• **Exercise passage**
When fellow wine enthusiasts suggest I try a hand-crafted wine made from a surviving block of what was once a high-yielding vineyard which supplied the once-insatiable demand of the Cape brandy industry, my eagerness is usually a little muted. This same (hopefully polite) sense of reservation extends to many of the more pedestrian workhorse reds. I’ve worked in Priorat in Spain where some of the oldest and most photogenic carignan vineyards in the world are to be found. I find it impossible to express unrestrained enthusiasm when reviewing the beverage coaxed from those marvellous gnarled bushvines. The landscape may be harsh and uncompromising: the wines are generally bland and unmemorable.
Not every old vine is an undiscovered vinous treasure, nor are most of the cultivars planted on account of their ability to yield fruit (usually in inverse proportion to the price of grapes) capable of producing anything better than box wine. The blunt but useful expression about silk purses and sow’s ears comes to mind. Sometimes a thoughtful vinification of an obscure but unremarkable variety is fun, and breaks the monotony of bucket-loads of faultlessly produced merlots and shirazes which offer about as much personality as the governance officer of a major bank.
The Alheits put out one such wine a few years ago: called “Vote for Pedro” it came from a tiny parcel of so-called False Pedro vines, a vineyard established far enough back that no one could now be prosecuted for inadvertently planting Galego Dourado thinking it was Pedro Ximenez (hence False Pedro). It was a good enough beverage, and fun to share with friends. No one has since badgered the authorities to permit the cultivation of a few hundred hectares of this Iberian rarity.
This reservation about workhorse varieties should not be taken to include chenin blanc – though it was mercilessly exploited for most of the 20th century. When fashion demanded tanker-loads of sweet fortified wines, or base wine for sweet carbonated fizz, chenin vineyards everywhere were press-ganged into service. The chenin renaissance which began in the early 1990s had an easy run for the first few years: if the vineyard hadn’t been over-cropped, and you were prepared to play with some new oak, or some barrel leesiness, or even a dash of botrytis-infected fruit, you could make a wine which was passably original.

• **Entries supplied**
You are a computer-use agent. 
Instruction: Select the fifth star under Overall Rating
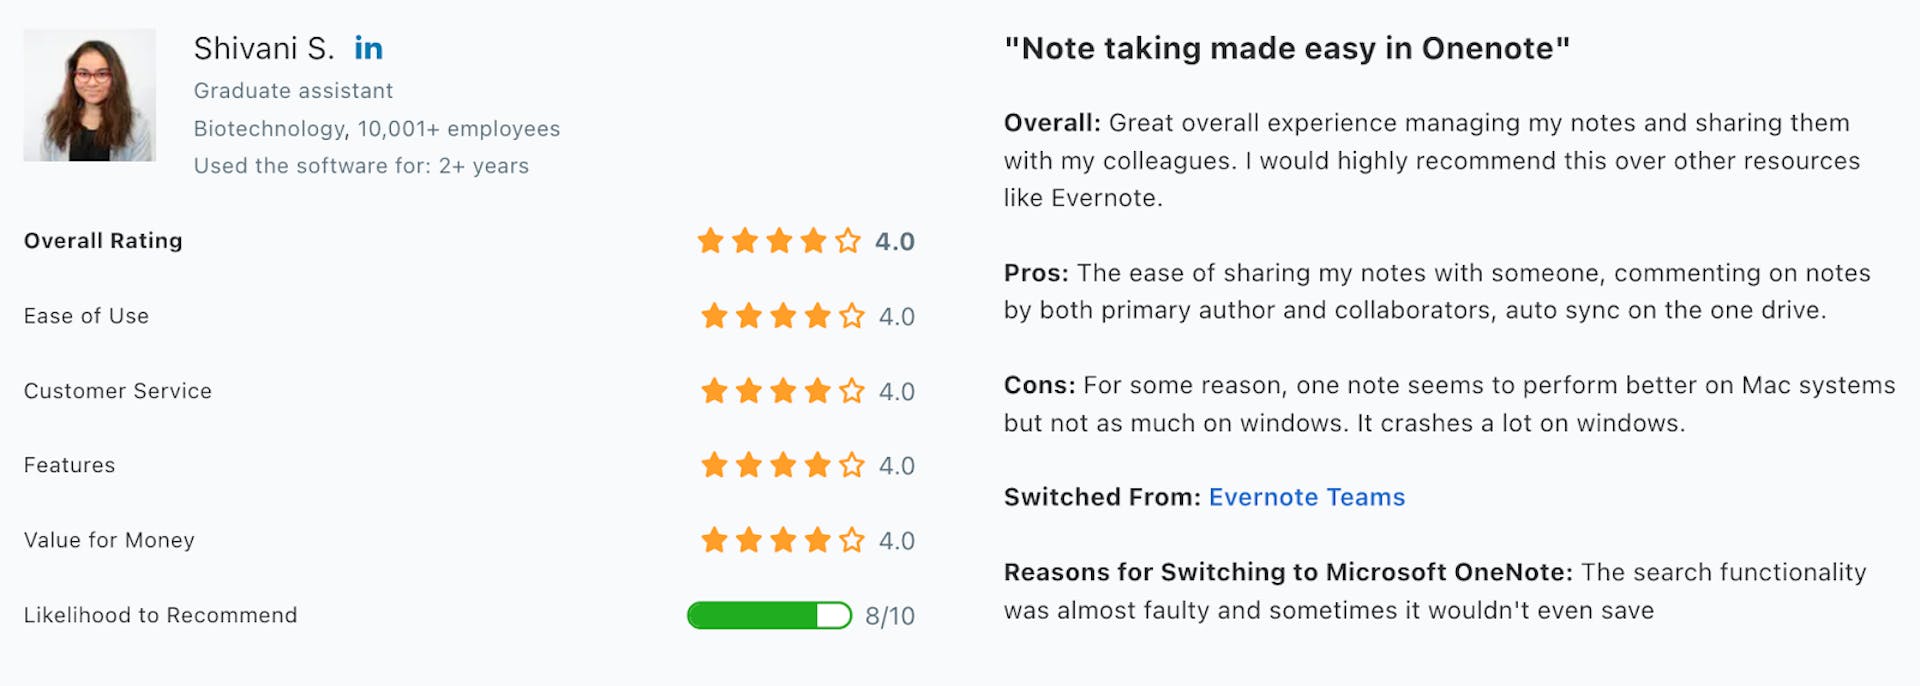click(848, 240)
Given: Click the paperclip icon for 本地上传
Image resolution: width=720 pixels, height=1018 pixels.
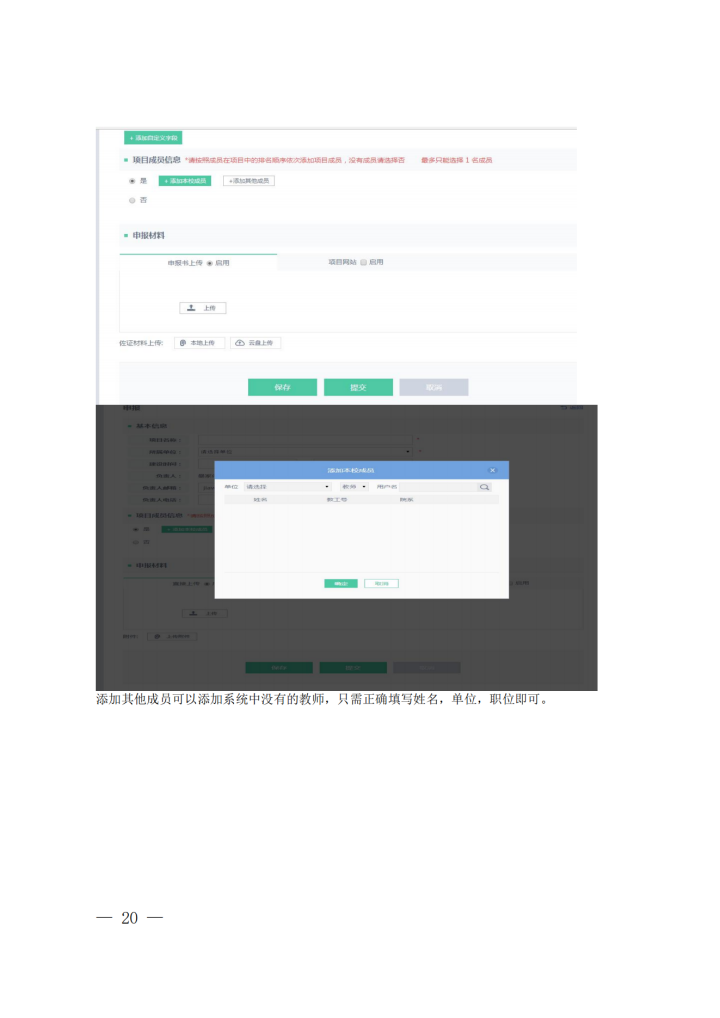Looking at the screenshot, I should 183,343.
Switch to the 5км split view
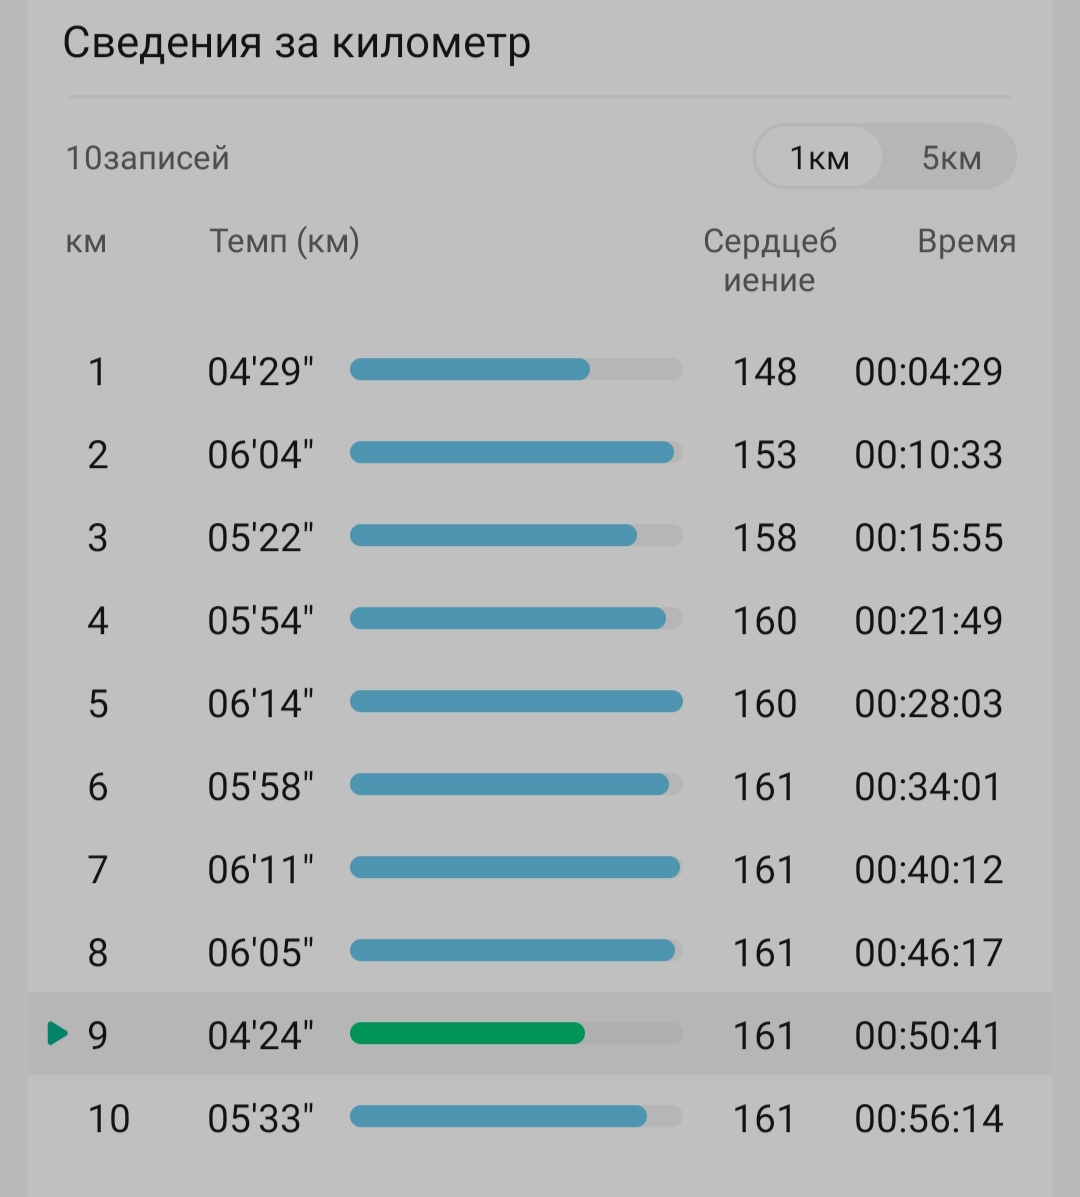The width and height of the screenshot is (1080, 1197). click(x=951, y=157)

* * *

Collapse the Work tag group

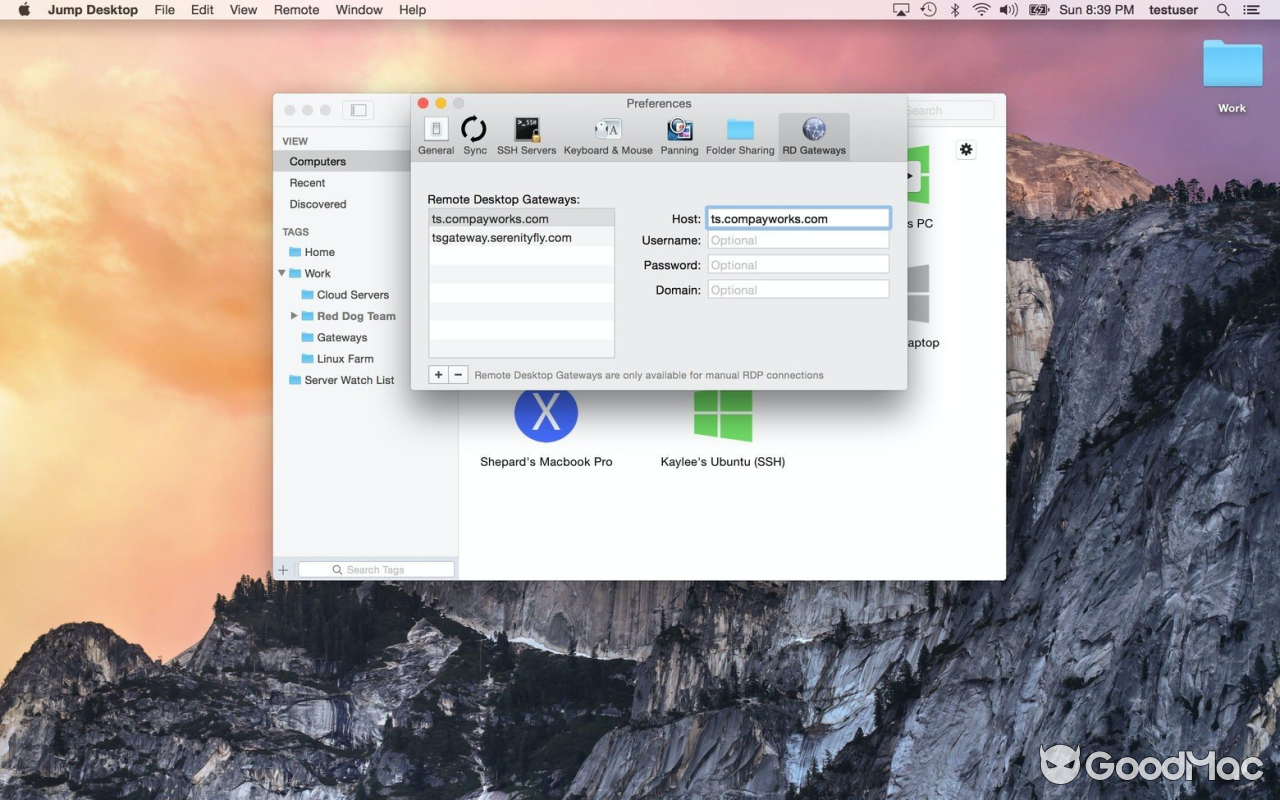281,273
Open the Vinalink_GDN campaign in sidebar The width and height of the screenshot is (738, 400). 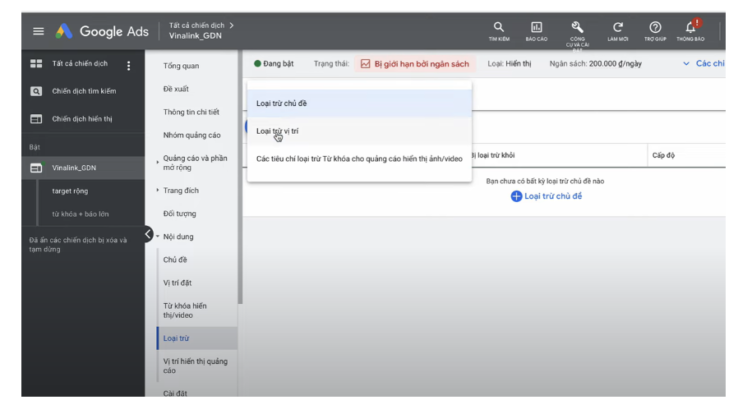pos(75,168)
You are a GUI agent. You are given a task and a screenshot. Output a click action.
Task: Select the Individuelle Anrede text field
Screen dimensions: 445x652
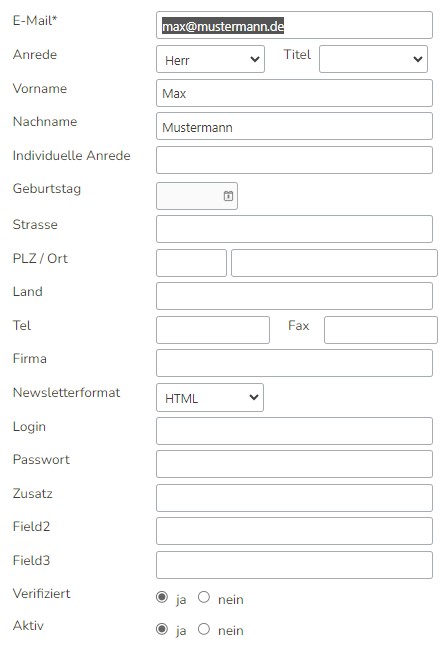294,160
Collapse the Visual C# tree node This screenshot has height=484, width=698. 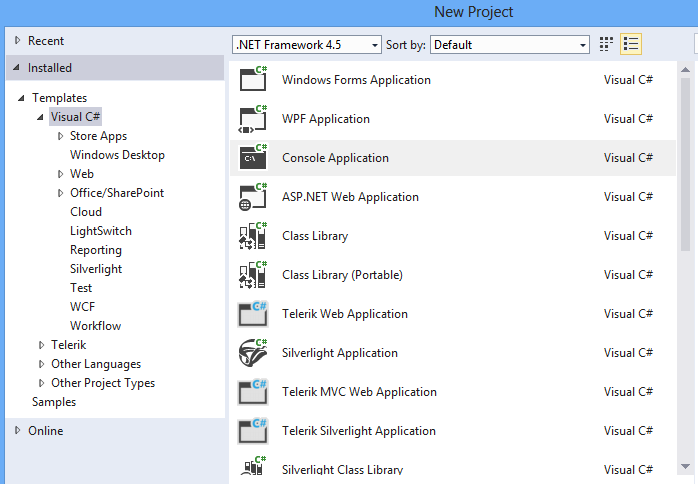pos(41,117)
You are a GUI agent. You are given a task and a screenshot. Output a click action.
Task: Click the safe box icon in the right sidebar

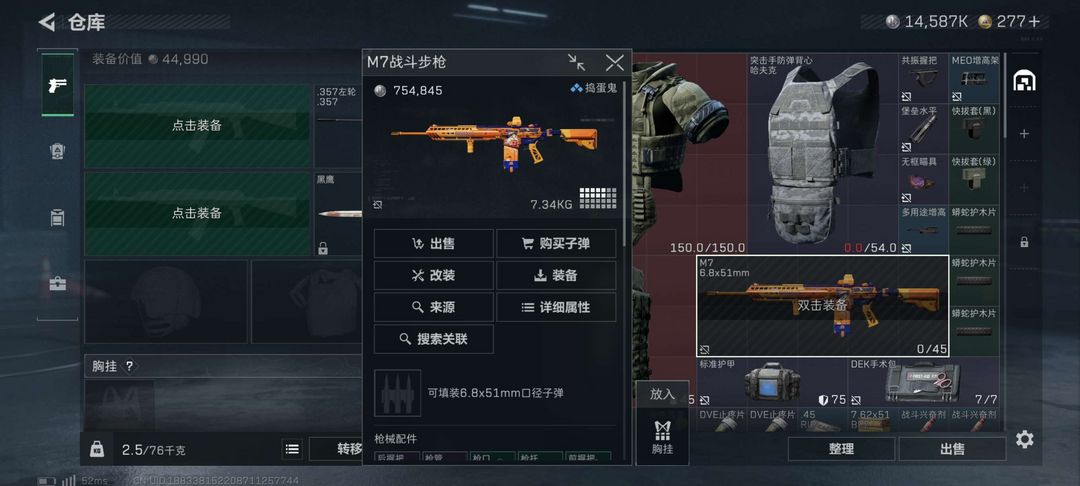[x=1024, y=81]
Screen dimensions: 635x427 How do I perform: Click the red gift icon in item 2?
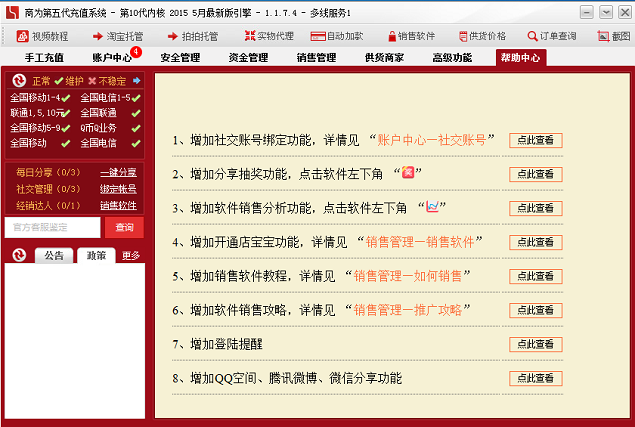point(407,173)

---

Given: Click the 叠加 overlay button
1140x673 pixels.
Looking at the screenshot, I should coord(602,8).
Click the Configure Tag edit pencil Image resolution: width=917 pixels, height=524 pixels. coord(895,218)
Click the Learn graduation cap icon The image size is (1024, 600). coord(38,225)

• **Task set**
1. According to the wine essay, when did the chenin renaissance begin?
2. Write a continuation of the wine essay, starting after its final sentence.
The rows have no role in this exercise.

• **Exercise results**
1. It began in the early 1990s.

2.
Now we have a better sense of where the best chenin vineyards are located, and a clearer idea of the impact of origin on style, it’s an altogether different game. A dash of oak still adds charm – but not complexity, or edginess, or uniqueness of expression. If you’re hunting today for world-class South African wines, you’ll find chenin blanc disproportionately represented – but then there are more older, virus-free chenin vineyards than of any other variety, and many of our most ambitious winemakers have honed their skills on readily available old vine chenin fruit.
We’re also seeing the reappearance of cinsaut, the workhorse red from the same era. There are far fewer older vineyards, so much of what is trickling onto the market has been made from more recent plantings. So far most of what’s on offer is pretty, rather than profound, and may never match the best of the Cape’s chenins because of the intrinsic shortcomings of the cultivar.
That said, I was forced to reassess my views about colombard – exactly one of those varieties that pretty much lived and died for the now much reduced brandy industry. Alerted to the charms of Lukas van Loggerenberg’s Lowerland Vaalkameel Colombard 2018 by Jancis Robinson (it sells for over £30 per bottle in the UK), I tracked down a case. It was every bit as good as I was promised: concentrated, charged with energy, tense and yet at the same time just rich enough to deliver real dimension. Who ever would have thought that Prieska in the Northern Cape would be the source of what may be the best colombard ever produced, anywhere on this planet?